El ritmo de la película es una filigrana narrativa. No hay tiempos muertos, pero tampoco se impone la velocidad. Es una cinta que respira, que sabe detenerse en los silencios, en las miradas, en esos pequeños gestos que definen a los personajes más que cualquier línea de diálogo. La acción se alterna con momentos de introspección, y en ese vaivén se construye una tensión emocional creciente. Hay una escena, en particular, en la que Pitufina y Brainy Smurf se enfrentan a una visión ilusoria de su aldea destruida que podría haber salido de una película de Christopher Nolan. Todo se percibe más grande, más serio, sin perder el humor ni la calidez.


El reparto vocal es sencillamente espectacular. Rihanna como Pitufina firma una de las interpretaciones vocales más sensibles que se han escuchado en una película animada en años. Hay fuerza, pero también vulnerabilidad. Pitufina no es la heroína clásica: es alguien que duda, que tropieza, que se rompe y se recompone, y Rihanna da vida a cada uno de esos matices. John Goodman, en el papel de Papá Pitufo, aporta esa mezcla de sabiduría y ternura que solo un actor con su voz puede ofrecer. JP Karliak se desdobla en los villanos con una brillantez técnica que impresiona. Pero también hay pequeñas joyas: Dan Levy como Joel, el humano escéptico que aprende a creer; Natasha Lyonne como Mama Poot, mezcla de bruja, filósofa y madre universal; y Octavia Spencer, que convierte a Asmodius en una figura tan enigmática como magnética.


Hay además un aspecto meta que añade riqueza: muchos de los actores improvisaron parte de sus diálogos, lo que se nota en la naturalidad y chispa de algunas escenas. Jimmy Kimmel, por ejemplo, construyó desde cero su personaje de Tardigrade, que se ha convertido en uno de los favoritos del público. Y la música original de Henry Jackman, con canciones interpretadas por la propia Rihanna, se integra como una capa emocional más de la historia. El tema central, Rise of the Blue, es al mismo tiempo himno y mantra, una invitación a resistir y a creer.


La dirección artística de Roberto Caruso y el trabajo de diseño de producción de Max Boas elevan la estética de la película a niveles pocas veces vistos en una cinta familiar. El universo pitufo conserva su identidad visual reconocible, pero se complejiza con texturas, luces y sombras que dan profundidad y belleza a cada plano. Los paisajes del mundo real están tratados con una mezcla de realismo mágico y distopía futurista. Hay ruinas cubiertas de musgo, bibliotecas subterráneas, trenes que atraviesan desiertos de cristal.
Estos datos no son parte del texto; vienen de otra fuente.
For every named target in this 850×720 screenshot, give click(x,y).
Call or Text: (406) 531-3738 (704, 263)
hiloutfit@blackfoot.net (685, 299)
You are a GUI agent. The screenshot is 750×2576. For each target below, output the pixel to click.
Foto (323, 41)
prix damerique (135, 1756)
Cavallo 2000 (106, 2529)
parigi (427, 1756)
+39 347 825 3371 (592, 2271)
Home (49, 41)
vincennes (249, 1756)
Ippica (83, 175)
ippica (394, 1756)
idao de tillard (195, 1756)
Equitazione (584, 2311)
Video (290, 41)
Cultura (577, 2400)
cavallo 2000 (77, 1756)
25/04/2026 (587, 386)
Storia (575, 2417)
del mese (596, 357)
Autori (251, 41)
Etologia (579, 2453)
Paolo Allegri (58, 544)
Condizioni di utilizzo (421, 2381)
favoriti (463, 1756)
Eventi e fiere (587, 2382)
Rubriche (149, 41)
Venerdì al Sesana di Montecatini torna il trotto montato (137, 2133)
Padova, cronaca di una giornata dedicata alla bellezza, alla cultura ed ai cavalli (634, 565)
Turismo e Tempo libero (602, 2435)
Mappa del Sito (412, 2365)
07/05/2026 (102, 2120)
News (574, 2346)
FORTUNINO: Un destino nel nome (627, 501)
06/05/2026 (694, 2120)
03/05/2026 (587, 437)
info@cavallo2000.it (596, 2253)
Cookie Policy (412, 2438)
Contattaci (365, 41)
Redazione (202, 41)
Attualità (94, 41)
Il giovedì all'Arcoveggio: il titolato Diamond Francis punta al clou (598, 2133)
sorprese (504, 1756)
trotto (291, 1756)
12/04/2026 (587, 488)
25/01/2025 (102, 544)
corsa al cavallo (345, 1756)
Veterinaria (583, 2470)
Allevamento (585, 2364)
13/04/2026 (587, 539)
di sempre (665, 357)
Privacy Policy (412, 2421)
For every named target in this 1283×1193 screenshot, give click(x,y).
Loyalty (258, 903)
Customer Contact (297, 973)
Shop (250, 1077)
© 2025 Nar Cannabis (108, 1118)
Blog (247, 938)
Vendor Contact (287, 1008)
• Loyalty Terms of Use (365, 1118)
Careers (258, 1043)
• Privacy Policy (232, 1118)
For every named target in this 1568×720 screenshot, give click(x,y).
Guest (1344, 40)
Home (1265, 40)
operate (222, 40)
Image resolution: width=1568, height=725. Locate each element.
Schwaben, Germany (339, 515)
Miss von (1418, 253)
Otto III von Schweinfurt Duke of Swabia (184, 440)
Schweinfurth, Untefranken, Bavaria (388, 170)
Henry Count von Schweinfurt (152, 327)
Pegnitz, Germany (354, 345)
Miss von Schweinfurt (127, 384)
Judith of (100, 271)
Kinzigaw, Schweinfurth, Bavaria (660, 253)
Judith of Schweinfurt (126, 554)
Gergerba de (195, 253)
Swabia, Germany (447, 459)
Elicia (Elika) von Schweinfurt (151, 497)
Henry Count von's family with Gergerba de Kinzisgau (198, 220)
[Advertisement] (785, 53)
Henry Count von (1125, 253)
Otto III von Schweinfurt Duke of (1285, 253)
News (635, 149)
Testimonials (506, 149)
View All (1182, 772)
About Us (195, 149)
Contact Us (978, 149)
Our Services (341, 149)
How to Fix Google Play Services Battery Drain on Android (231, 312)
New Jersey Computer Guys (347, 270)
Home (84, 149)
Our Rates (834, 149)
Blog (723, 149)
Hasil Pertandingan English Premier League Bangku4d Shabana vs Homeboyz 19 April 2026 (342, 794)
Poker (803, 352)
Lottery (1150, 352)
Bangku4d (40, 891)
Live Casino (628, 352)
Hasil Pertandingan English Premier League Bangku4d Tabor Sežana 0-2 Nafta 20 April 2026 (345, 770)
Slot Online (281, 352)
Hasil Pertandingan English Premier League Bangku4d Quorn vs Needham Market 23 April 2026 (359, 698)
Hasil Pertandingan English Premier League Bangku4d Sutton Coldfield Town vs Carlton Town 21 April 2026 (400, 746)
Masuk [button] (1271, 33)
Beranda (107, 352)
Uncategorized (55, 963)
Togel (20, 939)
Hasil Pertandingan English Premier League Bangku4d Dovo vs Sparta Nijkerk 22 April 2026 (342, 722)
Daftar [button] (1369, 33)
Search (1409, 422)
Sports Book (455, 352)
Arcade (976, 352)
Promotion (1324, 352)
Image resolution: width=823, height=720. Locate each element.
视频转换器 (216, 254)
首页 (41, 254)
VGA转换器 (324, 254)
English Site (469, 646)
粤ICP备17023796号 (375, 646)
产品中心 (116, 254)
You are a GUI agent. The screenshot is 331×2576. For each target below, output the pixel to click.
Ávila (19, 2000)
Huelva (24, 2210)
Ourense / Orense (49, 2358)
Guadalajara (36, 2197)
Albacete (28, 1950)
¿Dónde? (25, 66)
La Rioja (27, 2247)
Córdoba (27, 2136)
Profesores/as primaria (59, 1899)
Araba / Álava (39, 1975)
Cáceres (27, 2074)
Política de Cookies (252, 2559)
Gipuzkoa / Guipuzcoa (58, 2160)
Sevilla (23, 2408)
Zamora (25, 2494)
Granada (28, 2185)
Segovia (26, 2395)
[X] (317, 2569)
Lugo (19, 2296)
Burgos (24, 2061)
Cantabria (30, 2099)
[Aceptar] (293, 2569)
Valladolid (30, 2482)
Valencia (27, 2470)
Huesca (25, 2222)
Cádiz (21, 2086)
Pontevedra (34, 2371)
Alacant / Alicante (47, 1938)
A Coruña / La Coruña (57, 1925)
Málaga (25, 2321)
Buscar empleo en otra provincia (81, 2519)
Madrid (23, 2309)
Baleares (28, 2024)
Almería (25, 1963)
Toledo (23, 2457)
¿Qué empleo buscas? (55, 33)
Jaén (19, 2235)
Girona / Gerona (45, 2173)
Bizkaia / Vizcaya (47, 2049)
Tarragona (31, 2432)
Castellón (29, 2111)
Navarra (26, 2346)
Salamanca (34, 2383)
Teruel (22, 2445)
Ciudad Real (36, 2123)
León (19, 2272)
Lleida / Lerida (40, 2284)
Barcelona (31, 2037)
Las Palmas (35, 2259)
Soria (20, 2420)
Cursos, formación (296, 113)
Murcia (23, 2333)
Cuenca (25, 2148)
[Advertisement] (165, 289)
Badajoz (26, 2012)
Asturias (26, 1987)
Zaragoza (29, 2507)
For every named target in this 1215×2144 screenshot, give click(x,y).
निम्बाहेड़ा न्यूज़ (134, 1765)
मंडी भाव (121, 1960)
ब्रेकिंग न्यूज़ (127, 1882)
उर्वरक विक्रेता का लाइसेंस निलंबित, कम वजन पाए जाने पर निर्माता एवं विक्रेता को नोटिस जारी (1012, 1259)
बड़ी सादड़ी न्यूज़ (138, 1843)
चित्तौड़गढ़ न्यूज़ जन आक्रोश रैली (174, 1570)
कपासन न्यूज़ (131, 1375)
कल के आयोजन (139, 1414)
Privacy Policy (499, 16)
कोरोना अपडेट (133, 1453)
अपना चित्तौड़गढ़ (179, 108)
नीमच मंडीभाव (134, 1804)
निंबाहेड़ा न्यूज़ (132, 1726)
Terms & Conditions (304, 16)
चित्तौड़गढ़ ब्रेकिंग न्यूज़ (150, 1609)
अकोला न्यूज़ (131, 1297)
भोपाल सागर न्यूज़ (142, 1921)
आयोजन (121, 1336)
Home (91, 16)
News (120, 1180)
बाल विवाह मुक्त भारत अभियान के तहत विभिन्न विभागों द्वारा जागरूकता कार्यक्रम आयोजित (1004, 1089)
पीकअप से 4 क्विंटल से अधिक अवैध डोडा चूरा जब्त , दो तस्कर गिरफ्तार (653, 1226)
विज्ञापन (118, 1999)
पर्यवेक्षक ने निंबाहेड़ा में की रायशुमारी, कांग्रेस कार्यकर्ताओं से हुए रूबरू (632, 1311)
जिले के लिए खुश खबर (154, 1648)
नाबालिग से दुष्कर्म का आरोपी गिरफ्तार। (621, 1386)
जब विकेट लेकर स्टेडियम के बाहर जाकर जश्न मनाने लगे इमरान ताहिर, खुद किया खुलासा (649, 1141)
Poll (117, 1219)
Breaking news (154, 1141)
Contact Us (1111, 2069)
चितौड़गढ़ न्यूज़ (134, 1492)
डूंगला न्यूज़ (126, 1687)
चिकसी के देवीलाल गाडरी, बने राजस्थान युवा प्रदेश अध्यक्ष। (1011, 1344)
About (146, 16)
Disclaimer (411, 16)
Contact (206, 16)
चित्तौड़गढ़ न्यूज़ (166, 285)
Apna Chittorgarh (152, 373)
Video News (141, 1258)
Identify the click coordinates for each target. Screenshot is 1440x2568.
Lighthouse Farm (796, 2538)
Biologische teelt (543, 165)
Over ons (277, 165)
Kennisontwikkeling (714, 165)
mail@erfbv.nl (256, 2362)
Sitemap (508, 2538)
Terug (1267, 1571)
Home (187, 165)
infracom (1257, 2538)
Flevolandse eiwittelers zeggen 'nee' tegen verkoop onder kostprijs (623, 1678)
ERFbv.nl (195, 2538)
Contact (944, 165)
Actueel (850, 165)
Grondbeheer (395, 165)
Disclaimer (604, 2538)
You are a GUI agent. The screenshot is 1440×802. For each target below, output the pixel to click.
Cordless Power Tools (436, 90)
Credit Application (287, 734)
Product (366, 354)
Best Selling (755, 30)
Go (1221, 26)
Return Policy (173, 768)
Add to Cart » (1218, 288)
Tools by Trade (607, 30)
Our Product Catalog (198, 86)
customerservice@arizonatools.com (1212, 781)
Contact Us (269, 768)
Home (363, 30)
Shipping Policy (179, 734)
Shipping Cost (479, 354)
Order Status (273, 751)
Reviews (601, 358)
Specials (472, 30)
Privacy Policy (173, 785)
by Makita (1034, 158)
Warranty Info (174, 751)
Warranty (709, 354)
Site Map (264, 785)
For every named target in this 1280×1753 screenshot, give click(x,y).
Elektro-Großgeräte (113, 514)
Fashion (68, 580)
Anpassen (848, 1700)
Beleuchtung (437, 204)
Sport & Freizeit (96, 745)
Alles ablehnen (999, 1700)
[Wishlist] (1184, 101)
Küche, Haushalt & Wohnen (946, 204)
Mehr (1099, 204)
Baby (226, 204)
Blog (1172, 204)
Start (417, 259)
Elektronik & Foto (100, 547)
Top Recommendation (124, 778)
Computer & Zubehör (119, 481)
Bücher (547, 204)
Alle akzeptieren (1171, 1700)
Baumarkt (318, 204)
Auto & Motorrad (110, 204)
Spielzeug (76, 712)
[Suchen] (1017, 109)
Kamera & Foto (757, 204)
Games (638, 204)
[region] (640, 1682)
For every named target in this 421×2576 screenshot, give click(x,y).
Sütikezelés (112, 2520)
Todo está pensado para emocionar a la vista, pero también para sugerir algo más profundo: la coexistencia entre lo onírico y lo tangible, entre lo que somos y lo que soñamos ser.


El vestuario y atrezo, que en una cinta animada podría parecer menor, aquí cobran protagonismo. Cada personaje tiene detalles únicos: desde las costuras en los gorros, hasta amuletos, insignias, o cicatrices que cuentan su historia sin necesidad de palabras. El cuidado del detalle es tal que uno puede ver la evolución emocional de Pitufina a través de pequeñas transformaciones en su atuendo.


Al compararla con otras producciones del género, Pitufos se aleja con decisión del tono monocorde de Minions o Trolls para acercarse más a películas como Inside OutKubo and the Two Strings o incluso El Principito de Mark Osborne. Es un cine que cree en su público, que no simplifica, que no adorna para agradar, sino que construye mundos donde habitar.


La conclusión es clara: Pitufos no es solo un reboot. Es una declaración de principios. Miller nos dice que incluso los personajes más inocentes pueden ser protagonistas de epopeyas, que la ternura no está reñida con la profundidad, y que el futuro —como dice la propia película— no está escrito, sino que se construye con valentía y unión.


Y ese es, precisamente, el mensaje: en tiempos oscuros, hace falta más azul. Más ternura. Más comunidad. Y más cine como este.